Jakarta, Kompas -
”Saat ini ada 11.000 restoran yang terdata di Dinas Pajak. Namun dari angka itu, belum termasuk warteg. Jumlah warteg di Jakarta diperkirakan sebanyak 20.000 warteg,” ujar Iwan Setiawandi, Kepala Dinas Pelayanan Pajak DKI Jakarta, di Jakarta, Rabu (1/2).
Menurut Iwan, pajak restoran yang mulai ditagihkan ini sangat membutuhkan kepatuhan dan kejujuran dari wajib pajak (WP), mulai dari rumah makan skala besar sampai rumah makan ukuran kecil seperti warung dan kios. ”Apabila omzet penjualan mereka mencapai Rp 200 juta, maka mereka wajib membayar pajak sebesar 10 persen dari omzet yang dicapai,” ujarnya.
Iwan mengakui, banyak wajib pajak yang sulit ditagih karena tidak mempunyai catatan keuangan yang baik atau bahkan tidak punya sama sekali.
”Untuk itu, kami berharap pemilik warung makan skala kecil untuk menilai dirinya sendiri.
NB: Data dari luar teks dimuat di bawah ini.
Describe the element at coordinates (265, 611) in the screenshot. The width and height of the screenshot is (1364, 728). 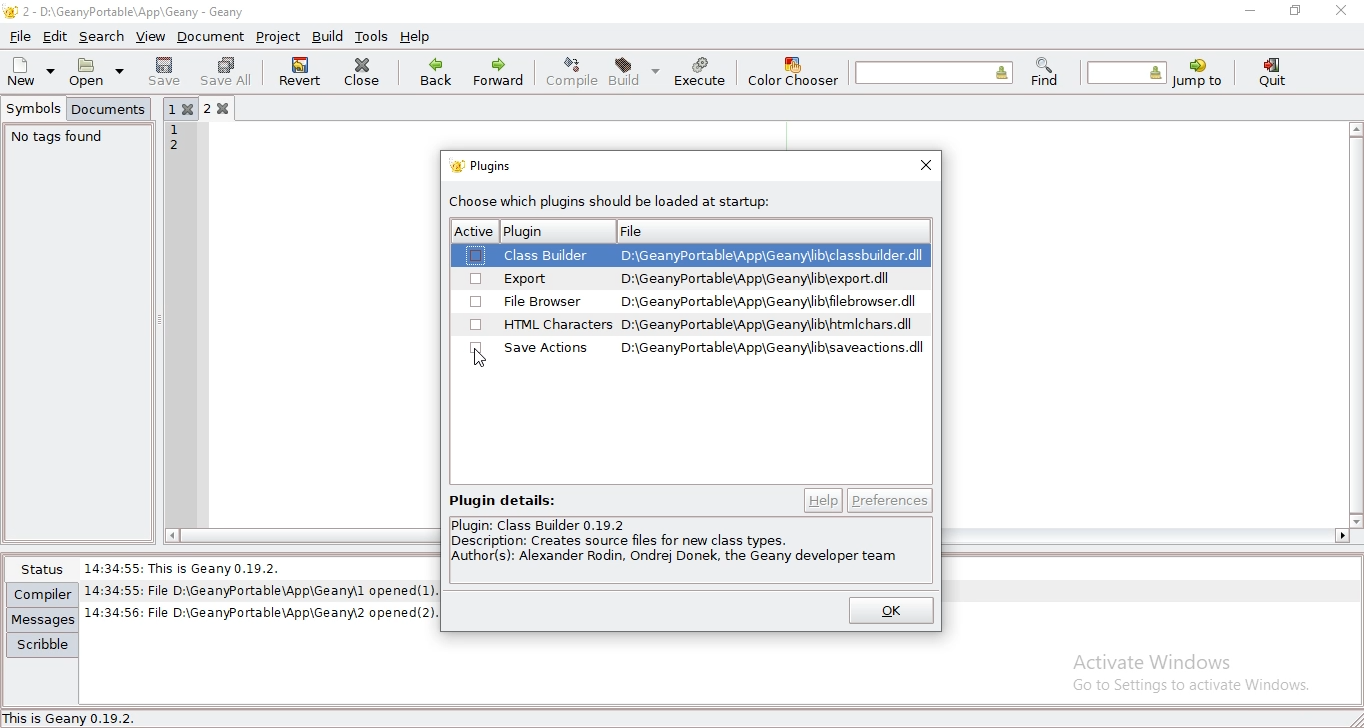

Berapa pun yang mereka setor akan kami terima,” jelas Iwan.
Meskipun demikian, petugas pajak juga akan melakukan pengawasan diam-diam untuk memverifikasi.
Iwan berharap sistem seperti ini bisa mendorong terjadinya pembelajaran bagi setiap usaha restoran untuk membuat pembukuan yang baik.
Ia mengatakan, penerapan pajak restoran ini juga tidak hanya dilakukan Jakarta, tetapi juga semua kabupaten/kota di seluruh Indonesia.
Apabila ada pihak yang keberatan, Iwan mempersilakan menggugatnya ke Mahkamah Agung (MA), seperti yang dilakukan Koperasi Warung Tegal (Kowarteg), Selasa (31/1).